> **Dataset records**:
+++
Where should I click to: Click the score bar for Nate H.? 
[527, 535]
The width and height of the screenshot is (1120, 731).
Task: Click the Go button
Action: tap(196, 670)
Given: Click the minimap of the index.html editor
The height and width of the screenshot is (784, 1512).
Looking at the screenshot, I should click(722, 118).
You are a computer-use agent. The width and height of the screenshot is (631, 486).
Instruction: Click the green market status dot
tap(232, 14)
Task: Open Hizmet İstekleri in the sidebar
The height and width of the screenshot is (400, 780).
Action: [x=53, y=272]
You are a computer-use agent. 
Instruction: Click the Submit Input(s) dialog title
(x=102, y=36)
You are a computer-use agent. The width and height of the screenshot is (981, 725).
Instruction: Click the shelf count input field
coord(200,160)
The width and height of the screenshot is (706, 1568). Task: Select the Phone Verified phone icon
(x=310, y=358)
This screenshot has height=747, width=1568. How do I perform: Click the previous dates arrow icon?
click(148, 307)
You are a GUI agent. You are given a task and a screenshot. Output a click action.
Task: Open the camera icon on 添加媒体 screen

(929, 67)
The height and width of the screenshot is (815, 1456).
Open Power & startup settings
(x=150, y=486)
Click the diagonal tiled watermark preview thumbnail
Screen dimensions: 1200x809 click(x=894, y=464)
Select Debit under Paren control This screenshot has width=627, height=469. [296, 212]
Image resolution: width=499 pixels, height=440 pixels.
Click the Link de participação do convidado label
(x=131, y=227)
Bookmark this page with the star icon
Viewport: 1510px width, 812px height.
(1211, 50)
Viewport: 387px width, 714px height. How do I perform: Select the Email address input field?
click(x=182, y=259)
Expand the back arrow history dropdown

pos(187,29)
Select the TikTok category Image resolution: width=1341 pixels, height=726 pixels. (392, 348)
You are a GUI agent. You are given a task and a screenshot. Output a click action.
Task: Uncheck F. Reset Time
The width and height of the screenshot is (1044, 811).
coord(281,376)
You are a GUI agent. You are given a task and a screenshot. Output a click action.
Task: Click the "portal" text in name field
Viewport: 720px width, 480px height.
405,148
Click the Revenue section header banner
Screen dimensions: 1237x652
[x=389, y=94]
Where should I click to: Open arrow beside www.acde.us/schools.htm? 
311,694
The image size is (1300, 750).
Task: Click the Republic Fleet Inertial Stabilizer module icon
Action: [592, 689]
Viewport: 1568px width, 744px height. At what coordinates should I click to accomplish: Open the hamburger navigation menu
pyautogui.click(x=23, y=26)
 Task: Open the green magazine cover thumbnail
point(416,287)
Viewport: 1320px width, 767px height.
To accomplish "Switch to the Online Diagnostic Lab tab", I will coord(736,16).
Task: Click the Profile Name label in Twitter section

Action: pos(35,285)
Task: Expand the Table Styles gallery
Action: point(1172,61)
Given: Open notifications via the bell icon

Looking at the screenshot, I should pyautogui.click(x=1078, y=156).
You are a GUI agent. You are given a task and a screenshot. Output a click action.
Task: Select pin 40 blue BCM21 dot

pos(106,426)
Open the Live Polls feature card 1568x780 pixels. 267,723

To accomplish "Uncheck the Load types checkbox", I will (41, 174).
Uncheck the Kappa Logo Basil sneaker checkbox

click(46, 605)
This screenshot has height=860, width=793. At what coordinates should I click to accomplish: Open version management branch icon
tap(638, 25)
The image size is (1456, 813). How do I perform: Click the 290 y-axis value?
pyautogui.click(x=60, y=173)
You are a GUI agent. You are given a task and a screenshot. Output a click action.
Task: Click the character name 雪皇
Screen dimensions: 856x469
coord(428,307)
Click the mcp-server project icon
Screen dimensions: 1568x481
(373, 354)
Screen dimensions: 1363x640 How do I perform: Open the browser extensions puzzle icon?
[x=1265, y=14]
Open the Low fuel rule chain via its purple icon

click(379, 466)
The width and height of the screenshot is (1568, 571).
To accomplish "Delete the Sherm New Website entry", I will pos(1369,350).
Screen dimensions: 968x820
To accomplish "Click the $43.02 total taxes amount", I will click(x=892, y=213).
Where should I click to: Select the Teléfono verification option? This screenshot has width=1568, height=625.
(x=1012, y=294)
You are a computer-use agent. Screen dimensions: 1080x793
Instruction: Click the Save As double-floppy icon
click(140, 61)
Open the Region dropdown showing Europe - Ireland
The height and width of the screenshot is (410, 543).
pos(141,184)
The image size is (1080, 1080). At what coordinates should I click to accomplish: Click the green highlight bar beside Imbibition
+++
> **What is required**:
In the material, count each line that holds the string "computer", and report only how many there are.

> **Written response**:
4